Several techniques are often deployed in well-designed databases to minimise the amount of invalid data. Common ones include:
- Check Constraints– checks that can be made on a single row in a single table, for example:
StartDate <= EndDate
Height > 0
Age < 199
- Unique Indexes– to make sure we don’t have duplicate entries in a table, for example:
- National Insurance Number
- Car Registration Number
- Triggers – a last resort for cases where “it’s complicated” or we have to check data from more than one table.
Foreign keys are also often used to check data from one table against that in another to ensure its referential integrity.

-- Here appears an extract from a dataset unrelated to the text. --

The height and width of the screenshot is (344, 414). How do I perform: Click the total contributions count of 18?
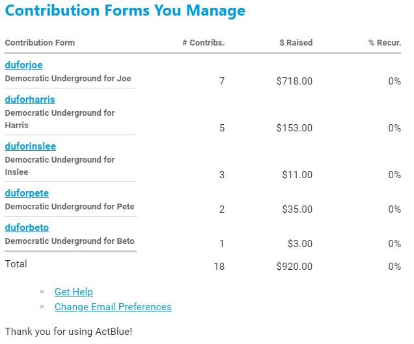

For example:
- If a Product has a Category ID of 27, then there is a Category with an ID of 27.
- If an Employee relates to a Department, the Department exists.
If we want to make additional checks, for example that the Category is of a type appropriate for the Product, or that the Department hasn’t been soft-deleted, these generally have had to be implemented via code in triggers. (One alternative, of implementing cross-table validation using check constraints, can have serious performance implications.)
Check constraints, unique indexes and foreign keys are good both from a performance viewpoint and also because they provide essentially code-free validation. Doing validation in triggers is far from ideal for several, well-documented reasons (such as performance and the need to replicate the same validation in more than one trigger).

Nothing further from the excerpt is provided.